▸ SUPPLIED TEXT

◆ ◆ ◆

Research Reveals Five Subgroups of Head and Neck Cancer
Researchers at the University of Chicago Medicine Comprehensive Cancer Center (UCCCC) have classified head and neck cancers into five subgroups, each with unique characteristics that may help personalize treatment decisions for patients.
Head and neck cancer comprises cancers of the mouth, tonsils, nose, sinuses, throat, and upper esophagus. It is the 6th most common cancer worldwide. Risk factors include human papilloma virus (HPV) infection, similar to cervical cancer, as well as tobacco and alcohol use.
“We are in the middle of an epidemic of HPV-associated tumors,” said Tanguy Seiwert, MD, assistant professor of medicine. “Usually those cancers have a better prognosis, but there is a subgroup of patients who do very poorly and, unfortunately, we have no reliable means of identifying them.”
Dr. Seiwert and colleagues set out to understand why some head and neck cancers responded favorably to treatment and why others fared worse. They used advanced genomic and bioinformatics analysis tools to determine the genetic profiles of 134 head and neck tumors. These tumors had all been previously treated with standard therapy so that now the researchers could compare “genetic fingerprints” with the outcomes.
Based on their study, they were able to classify head and neck cancer into 5 different subgroups. Three types––hypoxic, basal, and classical––were not associated with HPV, had a poor prognosis, and showed unique features that may be useful to guide therapy in the future. For example, Dr. Seiwert said that some features, such as lack of oxygen supply (hypoxia), strongly correlated with subtypes and may explain why some patients respond favorably to radiation or epidermal growth factor receptor (EGFR) inhibitors.
Out of the other two types, which were both HPV-associated, the researchers found that type A was associated with a better outcome than type B.

◆ ◆ ◆

▸ COLLECTED DATA
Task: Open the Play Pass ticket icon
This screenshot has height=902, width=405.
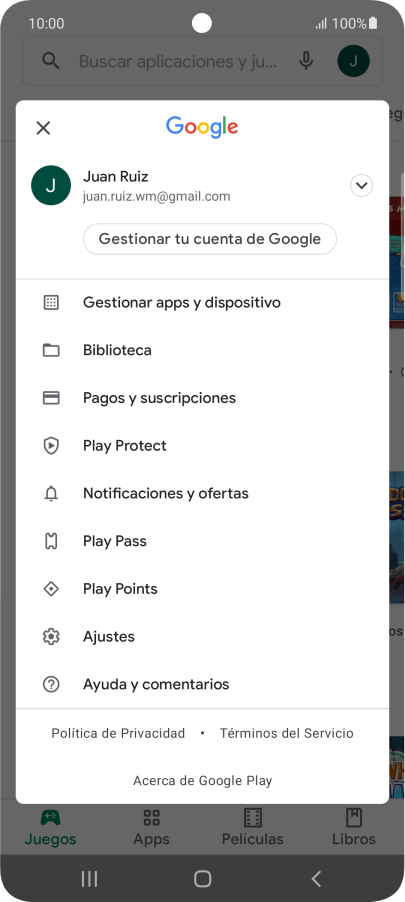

◆ ◆ ◆

▸ WORK ITEM
Pick up the article on the five subgroups of head and neck cancer right after its last sentence and keep writing. You can set the listing aside; it isn't needed here.

▸ EXPECTED ANSWER
“It was really striking that the HPV-positive tumors, which were previously believed to be one entity, were actually two different subtypes,” Dr. Seiwert said. “Our study brings us one step closer to predicting which patients will need more intensive treatment, and which patients may safely undergo a better tolerated treatment with fewer side effects.”
He said that because these tumors often occur in young patients, it would be particularly helpful to know which patients can be safely and effectively treated with less intense therapy to avoid long-term side effects.
Dr. Seiwert’s group submitted their findings for publication. In addition, Dr. Seiwert delivered a presentation about the genetic make-up of these tumors at the recent annual meeting of the American Society of Clinical Oncology in Chicago. “The mutational spectrum of every tumor is different, but certain patterns are emerging that classify tumors and may guide our understanding of individual tumors,” he said.
Interestingly, these patterns may cross tumor types; in other words, certain head and neck tumors show features similar to aggressive breast cancers or bladder cancers, potentially enabling treatments that are based on shared biology in multiple cancers. The clear goal is to develop new or intelligently re-use existing therapies to target the specific mutations. “It’s a process that will take years to complete, but promises a more rational and personalized approach to cancer care,” said Dr. Seiwert.
The UCCCC head and neck cancer team, led by Everett Vokes, John E. Ultmann Professor of Medicine and Radiation Oncology, is leading the field with outstanding treatment outcomes. “Not only do we want to be known as a center of excellence for treatment, but also as leaders in precision medicine for head and neck cancer,” Dr. Vokes said. “It seems that this classification system could potentially be a valuable tool to personalize the treatment for our patients.”